START EXERCISE DATA

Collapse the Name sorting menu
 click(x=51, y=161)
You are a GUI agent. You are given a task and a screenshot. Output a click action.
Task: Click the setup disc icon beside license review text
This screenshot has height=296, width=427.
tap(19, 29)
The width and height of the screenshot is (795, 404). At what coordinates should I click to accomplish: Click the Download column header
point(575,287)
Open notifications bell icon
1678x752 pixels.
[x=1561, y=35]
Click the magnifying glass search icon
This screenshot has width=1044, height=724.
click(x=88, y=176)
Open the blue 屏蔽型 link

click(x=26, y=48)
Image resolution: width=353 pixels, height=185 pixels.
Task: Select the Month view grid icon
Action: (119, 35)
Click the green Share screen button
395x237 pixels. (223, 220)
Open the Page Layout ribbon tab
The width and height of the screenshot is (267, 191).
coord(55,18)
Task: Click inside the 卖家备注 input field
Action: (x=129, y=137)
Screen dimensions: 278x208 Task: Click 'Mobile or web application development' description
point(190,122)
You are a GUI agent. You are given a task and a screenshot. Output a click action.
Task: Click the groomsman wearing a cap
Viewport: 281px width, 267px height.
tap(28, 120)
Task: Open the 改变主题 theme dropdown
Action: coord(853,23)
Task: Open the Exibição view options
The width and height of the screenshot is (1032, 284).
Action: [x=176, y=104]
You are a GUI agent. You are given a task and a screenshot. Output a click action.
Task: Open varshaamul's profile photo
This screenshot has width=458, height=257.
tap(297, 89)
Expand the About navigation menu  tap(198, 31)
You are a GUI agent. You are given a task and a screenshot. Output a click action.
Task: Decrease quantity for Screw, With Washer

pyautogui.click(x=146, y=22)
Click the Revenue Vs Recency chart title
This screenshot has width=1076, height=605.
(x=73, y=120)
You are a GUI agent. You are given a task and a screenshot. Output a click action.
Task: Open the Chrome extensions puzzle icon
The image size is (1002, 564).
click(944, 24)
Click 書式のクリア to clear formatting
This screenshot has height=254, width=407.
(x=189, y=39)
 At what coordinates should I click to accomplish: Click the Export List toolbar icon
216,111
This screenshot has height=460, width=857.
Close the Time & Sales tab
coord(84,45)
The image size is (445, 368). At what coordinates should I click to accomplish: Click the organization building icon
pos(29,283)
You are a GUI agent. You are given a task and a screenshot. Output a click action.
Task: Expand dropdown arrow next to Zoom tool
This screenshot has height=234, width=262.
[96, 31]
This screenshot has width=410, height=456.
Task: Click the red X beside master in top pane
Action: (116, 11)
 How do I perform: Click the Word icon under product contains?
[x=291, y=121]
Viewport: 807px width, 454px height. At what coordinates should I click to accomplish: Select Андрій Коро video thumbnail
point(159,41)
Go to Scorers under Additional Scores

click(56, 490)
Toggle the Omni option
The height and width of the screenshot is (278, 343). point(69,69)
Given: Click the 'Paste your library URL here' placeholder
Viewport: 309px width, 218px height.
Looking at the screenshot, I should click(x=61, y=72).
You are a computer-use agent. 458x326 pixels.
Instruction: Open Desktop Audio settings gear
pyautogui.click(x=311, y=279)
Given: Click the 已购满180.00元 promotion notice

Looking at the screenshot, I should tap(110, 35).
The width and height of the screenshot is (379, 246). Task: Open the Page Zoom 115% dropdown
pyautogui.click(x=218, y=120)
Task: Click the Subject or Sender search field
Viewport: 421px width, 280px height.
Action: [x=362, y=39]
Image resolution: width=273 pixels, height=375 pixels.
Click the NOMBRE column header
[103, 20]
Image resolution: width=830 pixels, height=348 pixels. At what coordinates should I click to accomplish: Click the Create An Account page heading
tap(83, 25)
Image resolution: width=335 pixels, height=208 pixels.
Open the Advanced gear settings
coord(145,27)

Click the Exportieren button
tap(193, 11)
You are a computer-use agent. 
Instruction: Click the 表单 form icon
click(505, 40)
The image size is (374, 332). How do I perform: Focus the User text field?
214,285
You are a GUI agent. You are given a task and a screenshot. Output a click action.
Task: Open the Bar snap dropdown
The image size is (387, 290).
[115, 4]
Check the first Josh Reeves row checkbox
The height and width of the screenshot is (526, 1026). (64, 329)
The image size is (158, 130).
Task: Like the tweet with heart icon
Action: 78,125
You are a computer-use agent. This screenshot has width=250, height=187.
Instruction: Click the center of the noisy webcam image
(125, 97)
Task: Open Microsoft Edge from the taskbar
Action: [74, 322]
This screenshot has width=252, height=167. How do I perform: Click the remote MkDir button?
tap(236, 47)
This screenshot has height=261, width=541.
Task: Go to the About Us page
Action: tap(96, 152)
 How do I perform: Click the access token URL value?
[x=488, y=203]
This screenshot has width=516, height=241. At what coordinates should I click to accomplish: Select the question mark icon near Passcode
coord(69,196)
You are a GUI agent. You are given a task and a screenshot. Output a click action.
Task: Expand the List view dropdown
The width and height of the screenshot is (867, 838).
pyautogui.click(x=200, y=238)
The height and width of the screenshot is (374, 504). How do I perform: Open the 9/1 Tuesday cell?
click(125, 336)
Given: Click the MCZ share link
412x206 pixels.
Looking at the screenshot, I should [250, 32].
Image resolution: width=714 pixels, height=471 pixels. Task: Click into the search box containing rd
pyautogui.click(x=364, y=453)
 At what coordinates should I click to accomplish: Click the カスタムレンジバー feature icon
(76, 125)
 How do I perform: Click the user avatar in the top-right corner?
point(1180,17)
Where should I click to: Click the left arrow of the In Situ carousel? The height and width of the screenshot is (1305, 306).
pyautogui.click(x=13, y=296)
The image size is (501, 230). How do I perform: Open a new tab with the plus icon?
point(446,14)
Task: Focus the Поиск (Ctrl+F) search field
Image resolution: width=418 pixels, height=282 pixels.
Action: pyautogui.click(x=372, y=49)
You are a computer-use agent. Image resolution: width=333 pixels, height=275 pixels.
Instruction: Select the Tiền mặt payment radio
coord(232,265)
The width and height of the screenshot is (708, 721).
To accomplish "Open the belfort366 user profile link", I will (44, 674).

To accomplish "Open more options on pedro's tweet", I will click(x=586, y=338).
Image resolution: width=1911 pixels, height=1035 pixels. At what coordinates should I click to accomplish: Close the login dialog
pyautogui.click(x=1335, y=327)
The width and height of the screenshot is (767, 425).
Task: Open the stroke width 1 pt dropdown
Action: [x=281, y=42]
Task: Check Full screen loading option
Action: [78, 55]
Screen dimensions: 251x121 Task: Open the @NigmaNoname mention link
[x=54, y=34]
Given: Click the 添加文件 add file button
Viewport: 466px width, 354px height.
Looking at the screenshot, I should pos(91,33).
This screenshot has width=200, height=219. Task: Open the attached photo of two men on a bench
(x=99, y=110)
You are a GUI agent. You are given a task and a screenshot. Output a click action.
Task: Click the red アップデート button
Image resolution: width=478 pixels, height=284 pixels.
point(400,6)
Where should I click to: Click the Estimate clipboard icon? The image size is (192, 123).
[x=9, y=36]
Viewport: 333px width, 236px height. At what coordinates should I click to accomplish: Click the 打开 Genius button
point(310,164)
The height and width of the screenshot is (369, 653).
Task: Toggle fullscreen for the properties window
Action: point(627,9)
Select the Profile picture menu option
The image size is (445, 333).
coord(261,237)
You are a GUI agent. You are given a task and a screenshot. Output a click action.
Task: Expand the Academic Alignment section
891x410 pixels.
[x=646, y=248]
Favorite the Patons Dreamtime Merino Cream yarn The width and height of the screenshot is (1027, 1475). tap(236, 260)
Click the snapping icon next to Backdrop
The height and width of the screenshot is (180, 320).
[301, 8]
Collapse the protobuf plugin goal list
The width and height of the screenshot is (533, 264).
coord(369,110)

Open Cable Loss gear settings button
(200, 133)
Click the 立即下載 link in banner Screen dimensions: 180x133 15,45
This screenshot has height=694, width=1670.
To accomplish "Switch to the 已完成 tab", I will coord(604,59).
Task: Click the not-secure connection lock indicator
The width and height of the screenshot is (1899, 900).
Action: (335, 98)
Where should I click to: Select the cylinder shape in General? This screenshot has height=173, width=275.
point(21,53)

END EXERCISE DATA

The required output is the exact run of lines from the beginning of the listing above to the line that contains "Open notifications bell icon", inclusive of both.

> **REPLY**
Collapse the Name sorting menu
 click(x=51, y=161)
You are a GUI agent. You are given a task and a screenshot. Output a click action.
Task: Click the setup disc icon beside license review text
This screenshot has height=296, width=427.
tap(19, 29)
The width and height of the screenshot is (795, 404). At what coordinates should I click to accomplish: Click the Download column header
point(575,287)
Open notifications bell icon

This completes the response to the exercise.